そのまま甘寧は攻勢に出るべく、剣を構え景家に駆け寄っていった。
「何をしておるか?」
だが、突如響き渡ったこの一声で、甘寧はおろか戦場の時間そのものが止められたかのように皆の動きが止まった。
と同時に甘寧の全身を今まで感じたことのない鋭い殺気が貫いた。
その殺気が向けられている方を振り向くと、鬼面の表情をした男が馬上にて甘寧を、そして景家を睨みつけていた。
「景家、我の命を忘れたか?」
「い、いえ」
さっきまで甘寧と互角に戦っていた景家が小さく縮こまっている。
「ならば、なぜこんな所で戦っておる?」
謙信の声には怒気を超えた冷たさが含まれており、その一言一句に身震いするほどの圧力を感じた。
「おい!人の楽しみを止めやがって!何者だ!?」
甘寧は自分の存在をないものとしているかのようなぞんざいな扱いに腹を立てた。
謙信の視線が甘寧だけを捉える。だが謙信はすぐに景家へと視線を戻すと、腰の刀を抜き、
「追うか我に斬られるか選ぶがよい」
と、冷淡に言い放った。
「はっ、すぐに追いまする」
失態続きの景家に反論する余地などなく、大慌てで自分の部隊をまとめると、甘寧には目もくれずに立ち去っていった。

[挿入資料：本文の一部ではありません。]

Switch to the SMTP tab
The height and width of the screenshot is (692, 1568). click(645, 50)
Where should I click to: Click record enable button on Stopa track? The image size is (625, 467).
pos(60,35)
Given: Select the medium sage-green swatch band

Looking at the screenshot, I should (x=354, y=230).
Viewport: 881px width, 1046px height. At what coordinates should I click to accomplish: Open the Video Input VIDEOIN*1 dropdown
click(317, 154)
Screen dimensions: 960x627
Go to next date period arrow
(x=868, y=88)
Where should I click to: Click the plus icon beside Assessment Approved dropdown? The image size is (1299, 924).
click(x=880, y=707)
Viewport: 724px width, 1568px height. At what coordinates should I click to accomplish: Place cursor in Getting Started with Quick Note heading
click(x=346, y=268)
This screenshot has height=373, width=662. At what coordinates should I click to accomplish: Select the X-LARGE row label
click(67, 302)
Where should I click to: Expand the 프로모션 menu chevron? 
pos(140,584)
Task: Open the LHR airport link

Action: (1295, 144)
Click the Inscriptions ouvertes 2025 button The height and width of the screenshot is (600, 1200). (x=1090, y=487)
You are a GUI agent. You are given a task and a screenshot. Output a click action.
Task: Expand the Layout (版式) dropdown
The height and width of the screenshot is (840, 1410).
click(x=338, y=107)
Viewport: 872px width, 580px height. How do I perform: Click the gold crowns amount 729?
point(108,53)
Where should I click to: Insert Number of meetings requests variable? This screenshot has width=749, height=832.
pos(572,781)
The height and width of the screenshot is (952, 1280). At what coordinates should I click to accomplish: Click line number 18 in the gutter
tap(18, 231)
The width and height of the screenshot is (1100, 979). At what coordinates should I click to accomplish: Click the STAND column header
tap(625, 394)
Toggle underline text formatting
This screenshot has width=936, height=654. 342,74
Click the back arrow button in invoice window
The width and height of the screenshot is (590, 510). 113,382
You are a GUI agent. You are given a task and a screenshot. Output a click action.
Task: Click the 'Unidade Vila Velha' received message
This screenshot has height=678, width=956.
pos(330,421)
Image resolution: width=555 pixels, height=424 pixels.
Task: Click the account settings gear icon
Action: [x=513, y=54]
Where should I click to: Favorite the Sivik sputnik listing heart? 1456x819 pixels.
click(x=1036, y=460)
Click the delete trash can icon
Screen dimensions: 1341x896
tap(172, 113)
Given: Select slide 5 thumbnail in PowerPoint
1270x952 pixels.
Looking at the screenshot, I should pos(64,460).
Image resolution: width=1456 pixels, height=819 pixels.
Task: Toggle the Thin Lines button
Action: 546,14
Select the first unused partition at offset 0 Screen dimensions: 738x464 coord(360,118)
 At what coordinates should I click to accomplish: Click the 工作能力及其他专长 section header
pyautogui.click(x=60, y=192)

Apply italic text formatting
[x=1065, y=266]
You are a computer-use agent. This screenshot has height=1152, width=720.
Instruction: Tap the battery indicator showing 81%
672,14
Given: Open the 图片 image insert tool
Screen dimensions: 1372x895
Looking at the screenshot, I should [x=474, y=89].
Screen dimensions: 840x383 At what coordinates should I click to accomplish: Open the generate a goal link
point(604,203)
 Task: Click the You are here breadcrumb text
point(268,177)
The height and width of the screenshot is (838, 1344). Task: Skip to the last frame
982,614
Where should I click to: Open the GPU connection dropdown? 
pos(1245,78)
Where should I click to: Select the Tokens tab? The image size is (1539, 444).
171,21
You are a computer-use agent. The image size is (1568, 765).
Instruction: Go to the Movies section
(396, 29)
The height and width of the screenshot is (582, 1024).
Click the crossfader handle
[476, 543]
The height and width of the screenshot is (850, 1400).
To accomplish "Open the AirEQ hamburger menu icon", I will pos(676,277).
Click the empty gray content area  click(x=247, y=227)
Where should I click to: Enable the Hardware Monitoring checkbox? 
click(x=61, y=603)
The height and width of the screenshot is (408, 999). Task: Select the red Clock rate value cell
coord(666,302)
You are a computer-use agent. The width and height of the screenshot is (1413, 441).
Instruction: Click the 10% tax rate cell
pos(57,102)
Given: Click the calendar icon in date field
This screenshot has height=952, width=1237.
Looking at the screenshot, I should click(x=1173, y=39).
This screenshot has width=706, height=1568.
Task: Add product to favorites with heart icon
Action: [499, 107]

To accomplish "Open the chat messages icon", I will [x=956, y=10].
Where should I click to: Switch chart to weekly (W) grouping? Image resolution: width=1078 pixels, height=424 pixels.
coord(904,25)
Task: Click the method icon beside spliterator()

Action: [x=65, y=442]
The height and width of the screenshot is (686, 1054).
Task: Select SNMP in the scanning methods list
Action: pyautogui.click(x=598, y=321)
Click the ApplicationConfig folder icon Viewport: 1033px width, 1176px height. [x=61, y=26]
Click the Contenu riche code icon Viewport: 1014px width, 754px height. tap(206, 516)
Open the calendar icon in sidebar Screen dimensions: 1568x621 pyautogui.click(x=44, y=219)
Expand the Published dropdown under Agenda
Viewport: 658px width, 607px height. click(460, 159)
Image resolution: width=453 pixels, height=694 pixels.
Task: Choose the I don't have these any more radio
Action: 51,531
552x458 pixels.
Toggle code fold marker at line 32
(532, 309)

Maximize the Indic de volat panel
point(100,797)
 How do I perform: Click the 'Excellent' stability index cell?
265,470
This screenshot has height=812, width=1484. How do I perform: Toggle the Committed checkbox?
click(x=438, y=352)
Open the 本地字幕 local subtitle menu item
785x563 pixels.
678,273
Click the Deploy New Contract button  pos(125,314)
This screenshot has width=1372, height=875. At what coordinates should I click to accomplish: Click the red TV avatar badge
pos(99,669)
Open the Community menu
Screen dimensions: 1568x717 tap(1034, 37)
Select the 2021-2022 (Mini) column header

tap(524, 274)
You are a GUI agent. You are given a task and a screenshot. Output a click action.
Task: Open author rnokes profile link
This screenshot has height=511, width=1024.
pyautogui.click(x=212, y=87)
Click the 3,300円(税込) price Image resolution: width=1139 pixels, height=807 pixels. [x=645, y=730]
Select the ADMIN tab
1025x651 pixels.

二人のやり取りにちゃちゃや挑発を織り交ぜながらも、全く相手にされず、一騎討ちも中途半端で止められ、不完全燃焼であった甘寧は怒りや不満を包み隠さず謙信に詰め寄った。
「彼奴との戦いを止めたんだ。責任は取ってもらうぞ」
甘寧は有無を言わさず、謙信に飛びかかった。
謙信は無言のまま、仕方ないという半ば呆れた表情で、迎え撃つ。
まずは不満を解放するように甘寧が乱撃とも呼べるような激しい剣撃を繰り出した。
型にはまらない、自由奔放な攻撃のため、次はどこから剣が向かってくるのか見極めねばならない……はずであった。
それを謙信は軽々と全てを受け止めた。
「大口を叩いてこの程度か?」
乱撃により肩で息をする甘寧とは逆に、謙信にはまだまだ余裕がある様で、それを見た甘寧は、先の景家よりも上をいく強さに、怒りを忘れ満悦の表情を浮かべた。
「さっきの奴より強いのか!」
喜びに身を震わせる甘寧、無表情のまま馬上から見下ろす謙信。
周りの兵たちは次元の違うこの戦いを黙って見守るよりなかった。
だがその静けさを破り、先ほど追撃に向かったはずの景家隊が戻ってくる。
「殿!孫家の軍です」
景家は眉の吊り上がった謙信に恐々と報告をした。
「やむを得んな。防御態勢に移れ」
江夏は劉表の領地であり、その客将である謙信が江夏を攻める孫家の軍を無視するわけにはいかない。
謙信は戦いを止め、甘寧から視線を逸らし、遠くを見つめ、
「やられたな。竹中半兵衛。あれが信長の軍師か」
と、呟いた。
再び戦を邪魔され、今また謙信に無視された甘寧はさらに激しく憤懣の態度を表した。
甘寧の部下らは孫権軍が来ると聞き、甘寧を必死でなだめ、押し留めていた。
やがて孫権の軍の先遣隊が殺到する。
「貴様!甘寧か!」
先遣隊の青年将校が甘寧の姿を見かけるなり、激高した声を張り上げた。
「なんだこの若造は?」
甘寧はいきなり呼び捨てられ、青年将校に溜まっていた怒りを向けた。